In topology, there are many fields of study, all of which are full and rich topics. It is important to note that many topics can be represented geometrically and whilst geometric topology isn't a distinct field it does intermingle with almost all aspects of topology due to the ability it has to give intuitive understanding.
Algebraic Topology uses the algebraic categorization of topological spaces into different groups, which then leads to the ideas of homology and homotopy. "The basic idea of homology is that we start with a geometric object (a space) which is given by combinatorial data (a simplicial complex)" and "A homotopy is a continuous family h_t:X → Y of continuous maps which depends on a real parameter t ∈[0,1]" (Dieck, 2004). Focusing on homotopy, we can model such changes algebraically, which one of the foundations of algebraic topology, as shown in the applet below.
These ideas drive the theory behind algebraic topology just as homeomorphisms and isomorphisms are foundational in abstract algebra. We can also see this in the example of the torus-to-mug transformation.
This models the continuous change that takes place in a geometric sense and illustrates that things can be homotopic, even if it seems counterintuitive.

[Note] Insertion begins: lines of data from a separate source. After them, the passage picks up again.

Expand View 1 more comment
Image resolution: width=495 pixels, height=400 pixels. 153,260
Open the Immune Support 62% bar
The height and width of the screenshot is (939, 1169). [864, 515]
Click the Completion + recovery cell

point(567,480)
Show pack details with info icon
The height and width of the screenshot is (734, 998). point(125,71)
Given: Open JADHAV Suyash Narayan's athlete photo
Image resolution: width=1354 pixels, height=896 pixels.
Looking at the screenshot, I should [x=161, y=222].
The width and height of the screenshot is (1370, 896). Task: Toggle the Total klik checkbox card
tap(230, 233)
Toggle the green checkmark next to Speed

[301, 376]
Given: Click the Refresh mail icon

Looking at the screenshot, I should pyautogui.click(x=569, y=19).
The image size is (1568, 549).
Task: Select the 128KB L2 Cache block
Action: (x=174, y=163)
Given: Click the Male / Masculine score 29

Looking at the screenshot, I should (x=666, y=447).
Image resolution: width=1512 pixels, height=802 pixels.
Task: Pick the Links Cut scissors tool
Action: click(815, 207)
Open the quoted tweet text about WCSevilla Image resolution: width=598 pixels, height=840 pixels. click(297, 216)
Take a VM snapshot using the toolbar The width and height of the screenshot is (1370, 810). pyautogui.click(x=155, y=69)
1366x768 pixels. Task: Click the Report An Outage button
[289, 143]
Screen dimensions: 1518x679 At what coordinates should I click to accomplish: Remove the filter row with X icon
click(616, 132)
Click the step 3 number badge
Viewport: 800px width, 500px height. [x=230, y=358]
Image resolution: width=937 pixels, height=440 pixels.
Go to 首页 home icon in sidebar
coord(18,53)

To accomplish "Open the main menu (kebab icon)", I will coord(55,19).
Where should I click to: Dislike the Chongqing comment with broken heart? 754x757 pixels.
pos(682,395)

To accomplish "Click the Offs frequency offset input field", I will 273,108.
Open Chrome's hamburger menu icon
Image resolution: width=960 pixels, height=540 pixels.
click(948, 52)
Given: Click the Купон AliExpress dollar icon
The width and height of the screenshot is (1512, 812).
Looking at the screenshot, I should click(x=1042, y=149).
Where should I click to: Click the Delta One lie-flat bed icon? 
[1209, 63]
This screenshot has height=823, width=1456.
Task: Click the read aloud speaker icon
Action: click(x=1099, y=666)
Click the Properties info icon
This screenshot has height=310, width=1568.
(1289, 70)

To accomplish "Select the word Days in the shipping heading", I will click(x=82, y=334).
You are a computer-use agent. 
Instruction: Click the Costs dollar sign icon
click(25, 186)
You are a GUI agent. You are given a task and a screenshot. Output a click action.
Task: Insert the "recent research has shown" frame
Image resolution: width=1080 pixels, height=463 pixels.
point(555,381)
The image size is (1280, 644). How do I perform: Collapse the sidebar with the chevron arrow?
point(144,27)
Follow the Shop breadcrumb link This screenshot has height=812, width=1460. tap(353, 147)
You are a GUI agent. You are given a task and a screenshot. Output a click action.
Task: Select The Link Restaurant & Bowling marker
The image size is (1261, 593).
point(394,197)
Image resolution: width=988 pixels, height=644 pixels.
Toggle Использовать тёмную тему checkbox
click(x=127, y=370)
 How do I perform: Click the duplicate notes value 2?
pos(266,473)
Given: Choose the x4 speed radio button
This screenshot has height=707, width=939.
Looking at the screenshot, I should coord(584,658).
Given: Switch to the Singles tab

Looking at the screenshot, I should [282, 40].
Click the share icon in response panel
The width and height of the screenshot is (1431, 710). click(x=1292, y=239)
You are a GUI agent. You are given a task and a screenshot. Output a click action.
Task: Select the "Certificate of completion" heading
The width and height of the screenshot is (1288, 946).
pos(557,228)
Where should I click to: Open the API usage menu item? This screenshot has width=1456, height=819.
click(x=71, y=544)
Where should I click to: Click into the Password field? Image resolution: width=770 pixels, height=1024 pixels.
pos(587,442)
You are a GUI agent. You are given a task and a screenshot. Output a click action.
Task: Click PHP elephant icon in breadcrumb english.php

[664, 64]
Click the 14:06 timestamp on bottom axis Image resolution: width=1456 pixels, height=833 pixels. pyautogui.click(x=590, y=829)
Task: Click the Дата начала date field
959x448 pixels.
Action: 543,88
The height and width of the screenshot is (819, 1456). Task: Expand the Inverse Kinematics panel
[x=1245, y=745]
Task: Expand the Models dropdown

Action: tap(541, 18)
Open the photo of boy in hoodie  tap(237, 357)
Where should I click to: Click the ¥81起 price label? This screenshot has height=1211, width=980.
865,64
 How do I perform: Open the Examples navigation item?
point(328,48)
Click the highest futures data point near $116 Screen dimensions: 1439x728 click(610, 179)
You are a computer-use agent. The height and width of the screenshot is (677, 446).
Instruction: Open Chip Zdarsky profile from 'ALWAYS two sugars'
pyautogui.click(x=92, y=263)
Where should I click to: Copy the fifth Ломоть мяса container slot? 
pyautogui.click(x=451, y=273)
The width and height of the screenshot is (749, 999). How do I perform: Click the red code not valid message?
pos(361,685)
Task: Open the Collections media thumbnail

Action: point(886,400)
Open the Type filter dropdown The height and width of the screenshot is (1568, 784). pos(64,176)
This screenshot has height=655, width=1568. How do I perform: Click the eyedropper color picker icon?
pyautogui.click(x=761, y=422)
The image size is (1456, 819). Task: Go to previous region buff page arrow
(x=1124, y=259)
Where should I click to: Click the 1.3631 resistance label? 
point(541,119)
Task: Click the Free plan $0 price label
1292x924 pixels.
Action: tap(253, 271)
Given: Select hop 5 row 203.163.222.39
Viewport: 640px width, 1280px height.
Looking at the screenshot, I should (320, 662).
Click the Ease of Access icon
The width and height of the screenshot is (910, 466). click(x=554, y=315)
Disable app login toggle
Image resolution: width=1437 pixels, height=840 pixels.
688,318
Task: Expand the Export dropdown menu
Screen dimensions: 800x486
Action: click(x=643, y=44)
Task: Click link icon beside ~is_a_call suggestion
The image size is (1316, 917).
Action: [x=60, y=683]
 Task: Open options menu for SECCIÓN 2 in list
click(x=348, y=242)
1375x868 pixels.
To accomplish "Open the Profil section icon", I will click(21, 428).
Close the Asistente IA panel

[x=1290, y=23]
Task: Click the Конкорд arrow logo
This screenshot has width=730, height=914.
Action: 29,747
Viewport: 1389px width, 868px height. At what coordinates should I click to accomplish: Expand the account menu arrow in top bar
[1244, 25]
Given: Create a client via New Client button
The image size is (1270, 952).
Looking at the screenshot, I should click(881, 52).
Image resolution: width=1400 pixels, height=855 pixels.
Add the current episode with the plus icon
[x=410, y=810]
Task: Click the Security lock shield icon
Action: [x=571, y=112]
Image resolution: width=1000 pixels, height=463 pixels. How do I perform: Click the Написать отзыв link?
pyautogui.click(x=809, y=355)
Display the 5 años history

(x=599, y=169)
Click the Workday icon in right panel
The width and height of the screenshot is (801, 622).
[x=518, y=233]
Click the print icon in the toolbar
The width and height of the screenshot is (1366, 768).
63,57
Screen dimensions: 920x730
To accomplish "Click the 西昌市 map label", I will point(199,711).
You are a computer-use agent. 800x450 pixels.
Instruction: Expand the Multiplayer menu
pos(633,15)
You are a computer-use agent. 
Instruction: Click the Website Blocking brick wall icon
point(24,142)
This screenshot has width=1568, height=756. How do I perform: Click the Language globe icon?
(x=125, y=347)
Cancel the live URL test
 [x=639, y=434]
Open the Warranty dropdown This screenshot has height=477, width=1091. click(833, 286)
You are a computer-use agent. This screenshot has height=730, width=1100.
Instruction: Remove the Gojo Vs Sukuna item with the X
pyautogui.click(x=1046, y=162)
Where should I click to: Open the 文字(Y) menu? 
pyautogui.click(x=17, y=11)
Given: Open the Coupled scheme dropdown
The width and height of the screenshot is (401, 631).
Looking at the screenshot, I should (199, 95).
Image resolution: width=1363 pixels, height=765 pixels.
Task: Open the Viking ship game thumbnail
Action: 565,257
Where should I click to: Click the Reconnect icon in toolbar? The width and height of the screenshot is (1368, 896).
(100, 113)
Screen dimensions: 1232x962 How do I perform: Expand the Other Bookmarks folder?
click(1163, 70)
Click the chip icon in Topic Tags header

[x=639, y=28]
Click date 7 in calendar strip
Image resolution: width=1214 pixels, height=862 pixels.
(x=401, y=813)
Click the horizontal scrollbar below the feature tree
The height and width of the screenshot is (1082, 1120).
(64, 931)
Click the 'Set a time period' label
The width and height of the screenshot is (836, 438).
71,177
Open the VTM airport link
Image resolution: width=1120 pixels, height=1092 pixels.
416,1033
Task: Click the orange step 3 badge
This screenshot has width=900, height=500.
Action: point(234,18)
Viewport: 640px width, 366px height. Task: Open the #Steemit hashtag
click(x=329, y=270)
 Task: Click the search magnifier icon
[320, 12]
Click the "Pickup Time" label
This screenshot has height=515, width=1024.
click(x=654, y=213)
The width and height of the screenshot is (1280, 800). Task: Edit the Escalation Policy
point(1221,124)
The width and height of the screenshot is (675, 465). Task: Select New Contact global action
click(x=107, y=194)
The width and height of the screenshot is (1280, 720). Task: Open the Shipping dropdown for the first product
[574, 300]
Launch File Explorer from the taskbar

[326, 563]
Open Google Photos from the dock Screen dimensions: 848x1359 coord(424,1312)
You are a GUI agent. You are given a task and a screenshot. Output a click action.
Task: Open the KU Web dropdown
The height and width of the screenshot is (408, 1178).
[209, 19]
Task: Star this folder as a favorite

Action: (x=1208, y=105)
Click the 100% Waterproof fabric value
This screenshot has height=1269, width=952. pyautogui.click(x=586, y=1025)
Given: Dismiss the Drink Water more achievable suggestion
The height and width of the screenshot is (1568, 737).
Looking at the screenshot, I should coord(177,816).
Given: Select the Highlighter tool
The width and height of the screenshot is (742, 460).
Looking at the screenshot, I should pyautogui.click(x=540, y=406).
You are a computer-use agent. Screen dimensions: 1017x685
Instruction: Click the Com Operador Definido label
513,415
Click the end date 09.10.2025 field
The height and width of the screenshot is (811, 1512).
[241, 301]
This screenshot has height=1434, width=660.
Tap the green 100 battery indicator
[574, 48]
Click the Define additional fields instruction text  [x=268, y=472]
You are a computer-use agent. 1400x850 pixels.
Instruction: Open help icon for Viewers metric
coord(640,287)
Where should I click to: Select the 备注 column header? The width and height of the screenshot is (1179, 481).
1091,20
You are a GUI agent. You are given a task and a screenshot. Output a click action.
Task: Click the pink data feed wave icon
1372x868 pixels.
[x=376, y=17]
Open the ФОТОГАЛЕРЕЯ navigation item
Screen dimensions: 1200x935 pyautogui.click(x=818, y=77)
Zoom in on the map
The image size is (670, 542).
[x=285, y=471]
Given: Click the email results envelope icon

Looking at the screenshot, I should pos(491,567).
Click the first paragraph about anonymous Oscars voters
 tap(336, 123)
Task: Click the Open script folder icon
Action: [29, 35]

Another issue in the realm of topology concerns the idea of manifolds both in lower dimensions and in dimensions higher than the 4th. This starts with low dimensional topology, or manifolds, which are spaces that are recreated in a Euclidean space, for example, latitude and longitude are markers of a curved space and are used to represent a set of coordinates on a 2-dimensional surface. Simply put, "the core of low-dimensional topology has been the classification of knots and links in the 3-sphere and the classification of 3- and 4-dimensional manifolds" (Kirby, 2011). Differential topology is then focused on manifolds of higher dimensions, particularly 5 and above. The goal of differential topology is to answer global questions (Hirsch, 1976). This means that differential topology asks questions about the entirety of the space whereas something like differential geometry asks about local areas. To put a frame of reference we would consider the torus and mug to be the same in differential topology but they would be different objects in differential geometry due to the points having reference to the local space.
With the varied, encompassing nature of topology, there are a variety of applications. Topology has direct applications to both cartography and astronomy, where we can better quantify our existence in different spaces. In addition to this, there are also strong applications in Biology, with topology being particularly useful in the sequencing of DNA. "In topology, we define something called a metric, which is basically a distance function used to measure the distance between the elements of a set. This was the importance of metric spaces in DNA modeling." (Saini, 2022).
This modeling is what allows us to better understand the genetic makeup of life and can be seen in "As long as the ends of DNA are fixed in space, topological relationships are defined as those that can be altered only by breaking one or both strands of the double helix…..Topological relationships in DNA include underwinding and overwinding, knotting, and tangling." (Joseph E. Deweese, 2008). Through the usage of topology, the structure and subsequently the impact of different phenotypes on an organism can be understood. This could then further be used to help identify genetic defects in individuals for treatment or preventative care.